── Source material
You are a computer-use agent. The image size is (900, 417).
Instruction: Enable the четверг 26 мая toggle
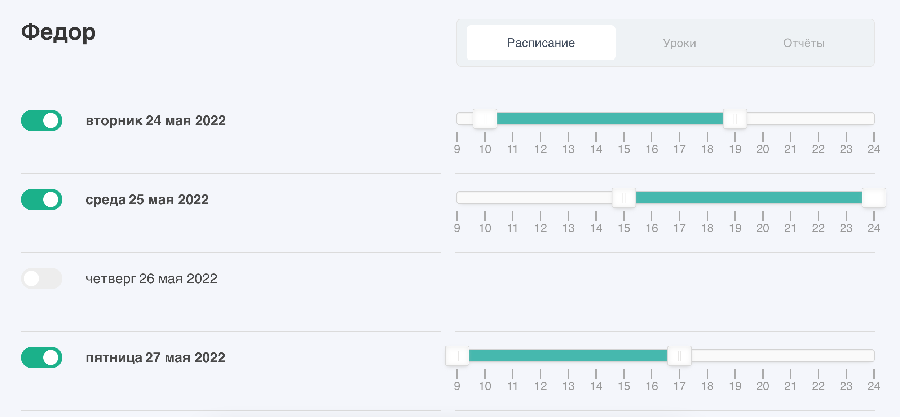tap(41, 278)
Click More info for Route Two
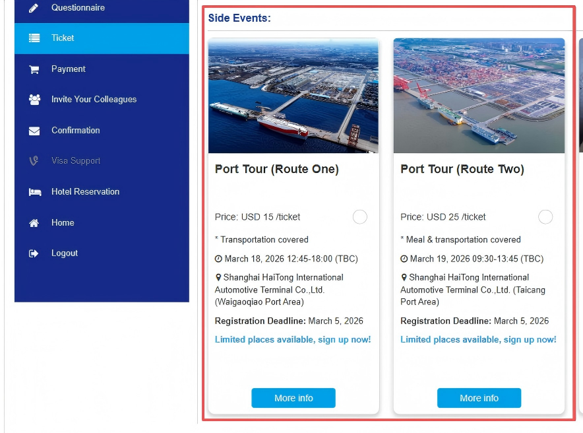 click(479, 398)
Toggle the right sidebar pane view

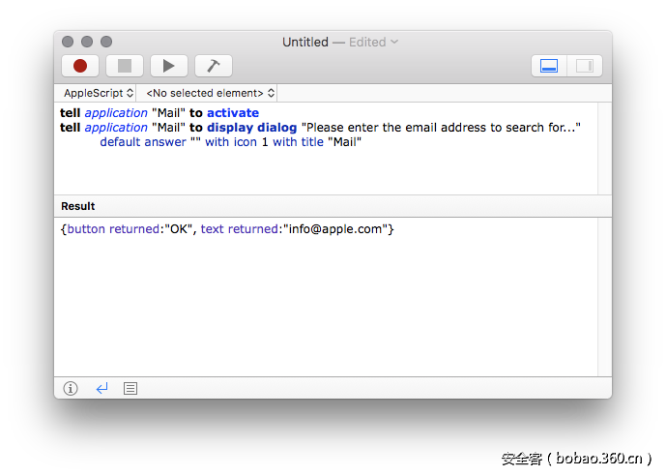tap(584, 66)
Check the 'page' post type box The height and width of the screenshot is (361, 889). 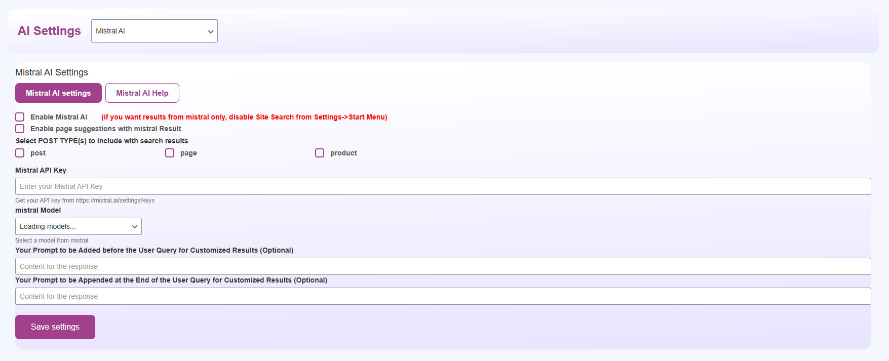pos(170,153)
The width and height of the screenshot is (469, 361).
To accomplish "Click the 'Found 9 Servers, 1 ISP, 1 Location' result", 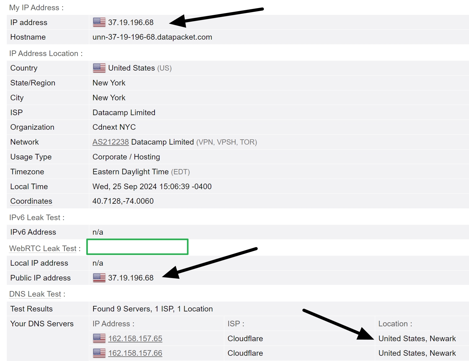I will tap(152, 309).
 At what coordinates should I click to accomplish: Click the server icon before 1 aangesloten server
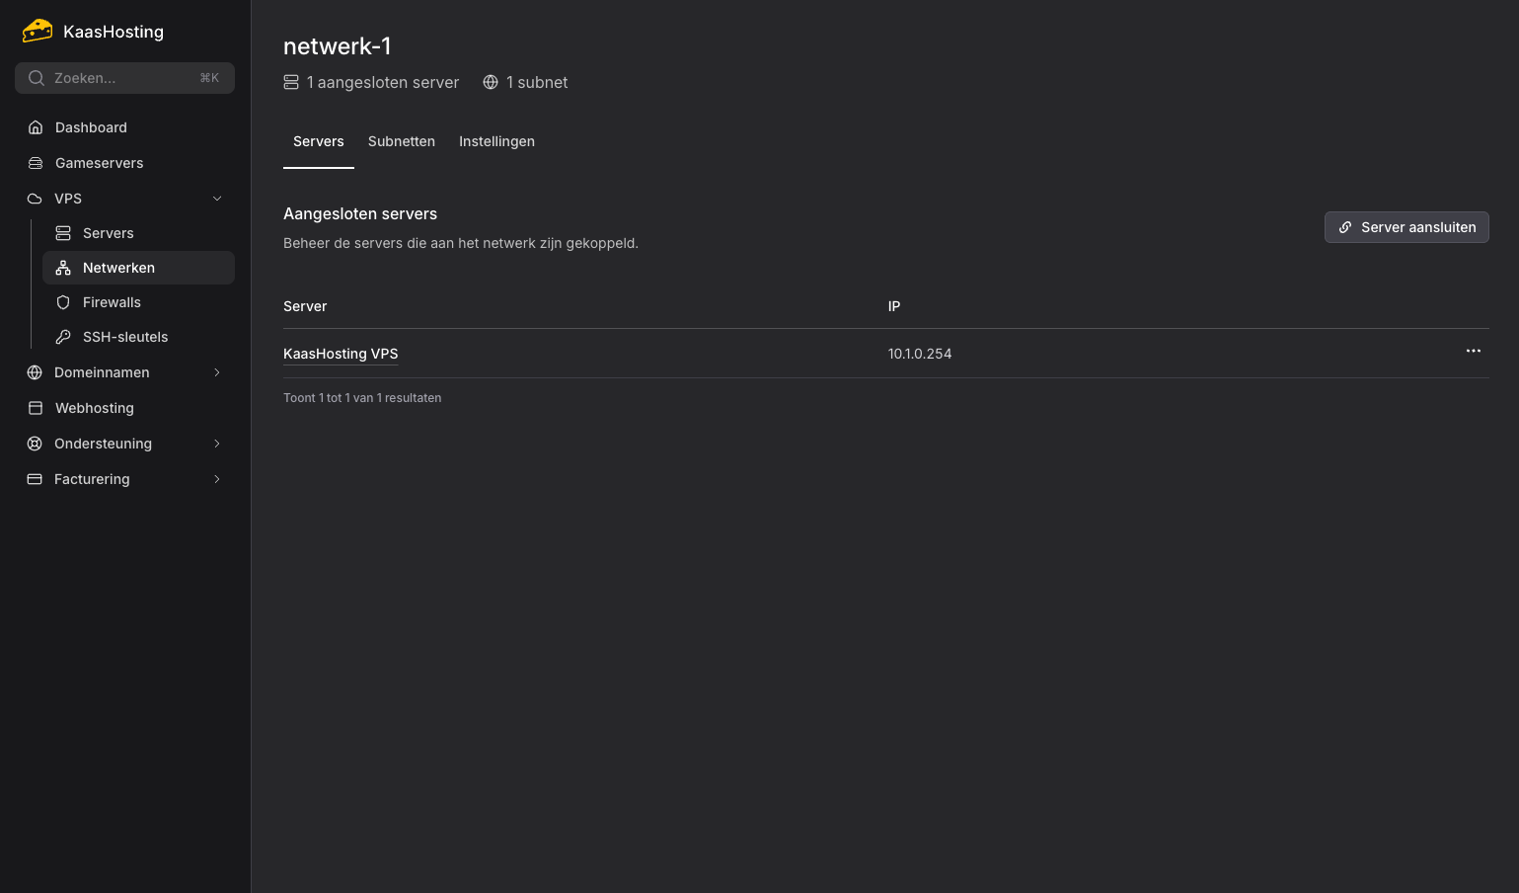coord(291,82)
────
── Source material
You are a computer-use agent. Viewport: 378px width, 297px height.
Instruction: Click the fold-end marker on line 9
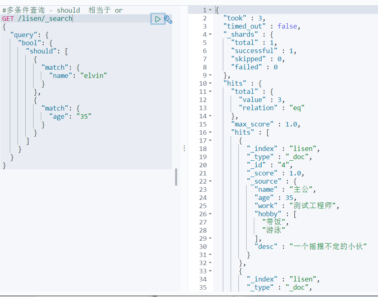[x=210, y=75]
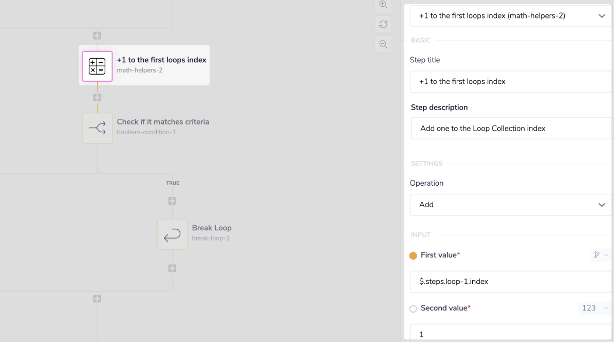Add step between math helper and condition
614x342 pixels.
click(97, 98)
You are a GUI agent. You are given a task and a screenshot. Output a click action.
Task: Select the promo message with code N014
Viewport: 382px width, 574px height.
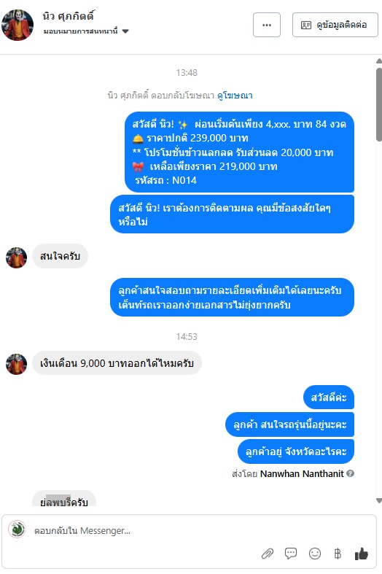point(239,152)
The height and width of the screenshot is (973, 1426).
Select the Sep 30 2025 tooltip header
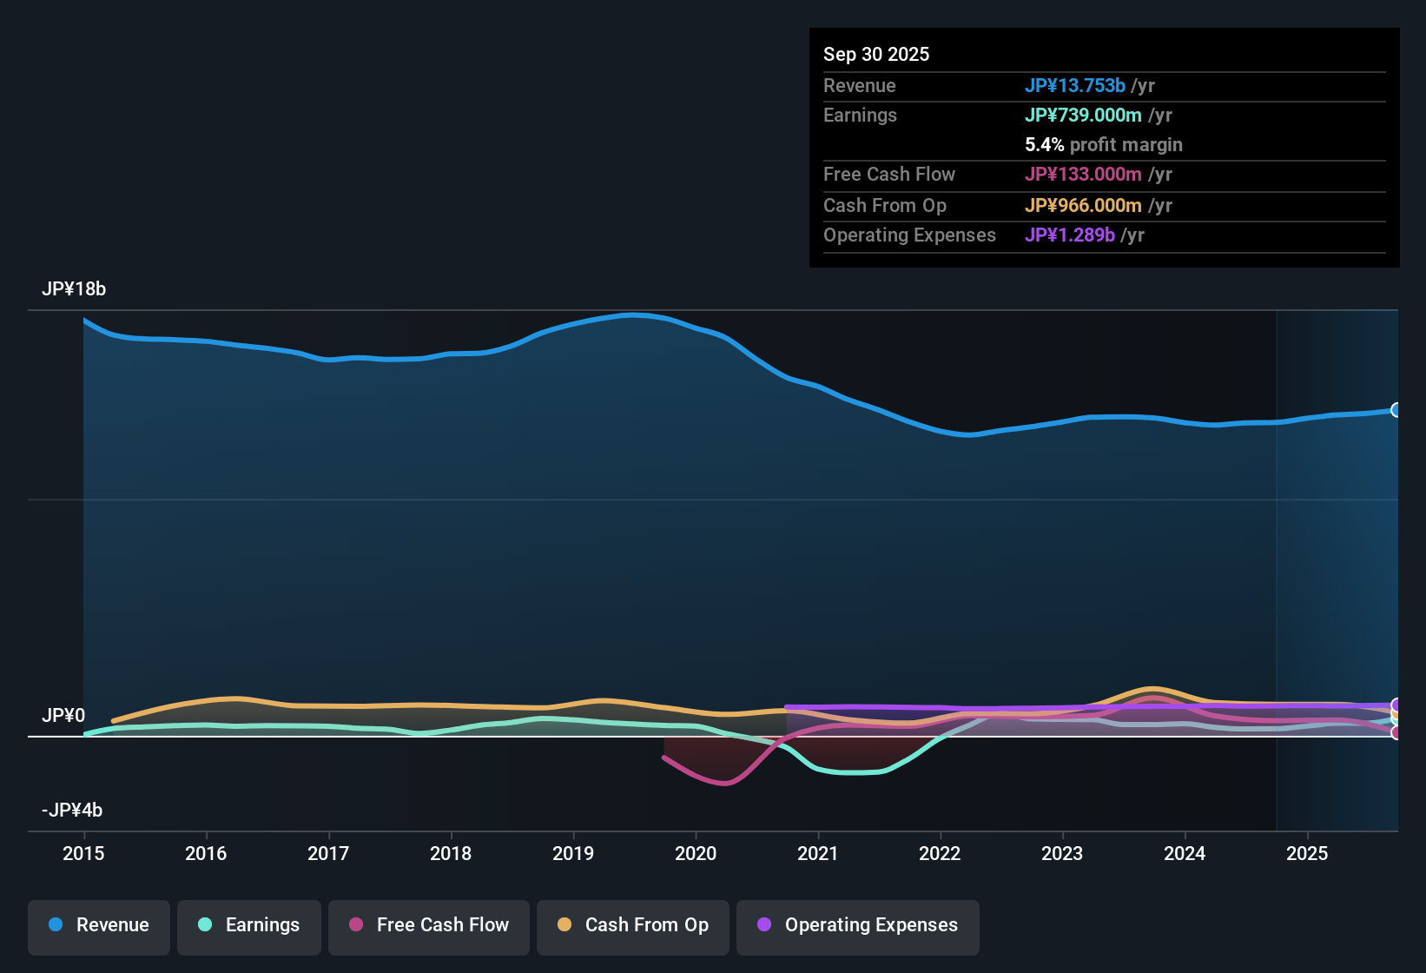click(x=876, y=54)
────
◆ **Work to be completed**
From the data above, pick out and copy every line that contains the word "Select".

◆ **Full response**
Task: Select the promo message with code N014
Select the Sep 30 2025 tooltip header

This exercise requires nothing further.